In the last return statement, you’ll notice a redirection object template, which is rendered after a widget is successfully saved—the format matches our original “edit” URL rule, meaning the user will be dropped at their newly created or updated Widget edit screen.

Read more about the asModelSuccess() and asModelFailure() response factory methods.

Forms

The final piece of this puzzle is the <form> we use to display and update a Widget:

  {{ csrfInput() }}
  {{ actionInput('my-plugin/widgets/save') }}

  {# Our `widget` may be new, so it won’t always have an ID: #}
  {% if widget.id %}
    {{ hiddenInput('id', widget.id) }}
  {% endif %}

  <label>
    {{ input('text', 'name', widget.name) }}

    {# It may also have come back with validation errors attached: #}
    {% if widget.hasErrors('name') %}
        <span>{{ widget.getErrors('name') | join(', ') }}</span>
    {% endif %}
  </label>

  <button type="submit">Save Widget</button>

Notice that we aren’t setting an action attribute on the form! This means that if the widget is isn’t saved successfully, the request will fall through to the same route the user submitted the form from (in this case, mapped to the my-plugin/widgets/edit action), allowing them to pick back up with the model intact. If it was successful, Craft will redirect to the rendered object template (fourth argument to asModelSuccess() at the end of actionSave()).
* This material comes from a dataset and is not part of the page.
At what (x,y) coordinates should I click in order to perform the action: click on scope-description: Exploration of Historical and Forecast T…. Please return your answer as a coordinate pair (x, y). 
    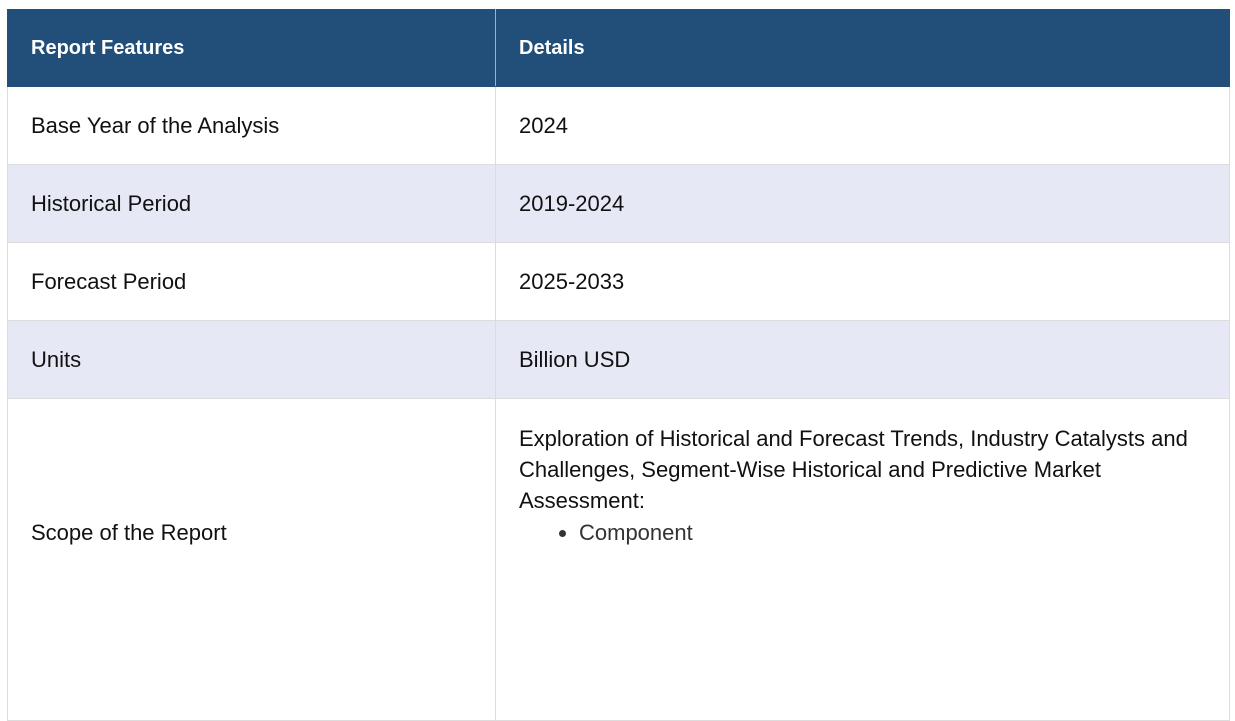
    Looking at the image, I should click on (854, 470).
You may still define an action attribute on your form when it exists at a different path from the primary editing page. The “Quick Post” dashboard widget is representative of this pattern—a minimal form is presented in one context, but errors are displayed elsewhere, after submission.

Exceptions

Craft automatically handles exceptions that bubble out of an action, and will present an error to the client—but only subclasses of yii2:yii\base\UserException will display the actual message.

Yii provides yii2:yii\web\HttpException, which can be thrown with a specific statusCode to set it on the response. Specific subclasses like yii2:yii\web\ForbiddenHttpException should be used when available.

Do not throw HttpExceptions anywhere but web controllers. If you want to indicate an internal failure, catch and re-throw an appropriate HttpException.